I wanted to do more than that. I decided to devote my summer completely to the happiness of Charlie and
his girls. I decided that I would keep them healthy, I would keep them entertained, I would keep them uproariously, overwhelmingly happy. They would go back to Massachusetts saying that Charlie was the most wonderful father in the world, and that they had had the happiest summer of their lives, and that I was the most beautiful, wonderful, delightful, intelligent, creative, warmhearted creature that had ever lived, a sort of combination Madonna and Barbie doll. I didn’t know what I was getting into.

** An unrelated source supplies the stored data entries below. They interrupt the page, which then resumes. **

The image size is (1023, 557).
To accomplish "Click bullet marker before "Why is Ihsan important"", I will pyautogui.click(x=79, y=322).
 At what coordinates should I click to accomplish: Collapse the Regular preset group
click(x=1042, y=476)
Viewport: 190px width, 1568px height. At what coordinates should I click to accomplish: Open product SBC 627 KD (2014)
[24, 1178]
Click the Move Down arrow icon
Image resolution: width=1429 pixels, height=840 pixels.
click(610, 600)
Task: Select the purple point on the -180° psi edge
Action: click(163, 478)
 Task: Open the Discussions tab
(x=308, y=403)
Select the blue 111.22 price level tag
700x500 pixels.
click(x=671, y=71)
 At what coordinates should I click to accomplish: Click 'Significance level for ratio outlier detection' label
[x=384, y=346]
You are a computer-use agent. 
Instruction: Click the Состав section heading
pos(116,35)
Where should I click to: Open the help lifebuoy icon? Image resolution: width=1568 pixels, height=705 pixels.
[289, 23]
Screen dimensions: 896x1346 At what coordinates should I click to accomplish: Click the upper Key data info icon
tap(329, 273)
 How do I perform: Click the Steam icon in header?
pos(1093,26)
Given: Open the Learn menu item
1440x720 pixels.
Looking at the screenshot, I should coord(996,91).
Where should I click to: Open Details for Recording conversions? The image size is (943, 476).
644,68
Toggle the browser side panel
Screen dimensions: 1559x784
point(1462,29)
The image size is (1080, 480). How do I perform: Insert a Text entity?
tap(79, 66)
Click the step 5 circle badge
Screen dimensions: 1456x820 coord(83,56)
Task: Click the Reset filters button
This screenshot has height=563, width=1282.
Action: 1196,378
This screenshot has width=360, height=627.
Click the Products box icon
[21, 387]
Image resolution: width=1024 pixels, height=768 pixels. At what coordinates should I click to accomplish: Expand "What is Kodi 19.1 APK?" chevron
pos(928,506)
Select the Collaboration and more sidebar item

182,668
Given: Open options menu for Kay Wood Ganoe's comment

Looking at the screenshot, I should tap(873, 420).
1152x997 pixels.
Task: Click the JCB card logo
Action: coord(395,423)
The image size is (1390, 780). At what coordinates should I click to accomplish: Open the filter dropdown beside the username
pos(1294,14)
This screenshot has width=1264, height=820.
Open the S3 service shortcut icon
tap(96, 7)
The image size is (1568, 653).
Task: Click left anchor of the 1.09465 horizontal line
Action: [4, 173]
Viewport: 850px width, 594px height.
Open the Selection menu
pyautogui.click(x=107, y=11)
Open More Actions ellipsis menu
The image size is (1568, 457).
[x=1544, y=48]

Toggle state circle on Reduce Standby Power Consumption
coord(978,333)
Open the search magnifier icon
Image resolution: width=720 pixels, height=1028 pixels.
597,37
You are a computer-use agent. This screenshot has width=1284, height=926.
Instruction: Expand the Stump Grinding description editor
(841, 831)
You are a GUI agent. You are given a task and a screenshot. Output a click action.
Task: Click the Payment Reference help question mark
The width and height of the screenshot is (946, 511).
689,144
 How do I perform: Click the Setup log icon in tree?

Caroline and Cathy arrived on the last day of June, and after the drama of it all, their pale little presences were pretty drab. They were to turn out to be stunningly beautiful women, but of course we didn’t know that at the time, and it certainly didn’t show. Caroline was ten and had buckteeth. Real, obvious buckteeth. But at least she tried to be intelligent and interesting; because she thought she was ugly, she tried to be smart. Cathy, on the other hand, was pretty, in the same classic helpless dumb-blonde baby-doll way her mother was, and as a result she often seemed, although she definitely was not, stupid. What a pair they were! Two pale startled little girls, wearing light blue summer dresses, clean white shoes and socks, white gloves. The sight of them, physically real and there, filled me with consternation; in a flash I realized that from now on my life with Charlie would be changed, would be confused. I wanted to be nice; I smiled. But for a moment I could not move. It did not matter. Charlie, overjoyed to see his daughters, rushed to hug them to him. And he brought them back to introduce us, and then I was able to move, a hand, a foot, everything, and my new life had begun. I was walking out of the airport with my husband and his children. In the car on the way home from the airport Caroline and Cathy sat in the front seat with Charlie while I sat alone in the back.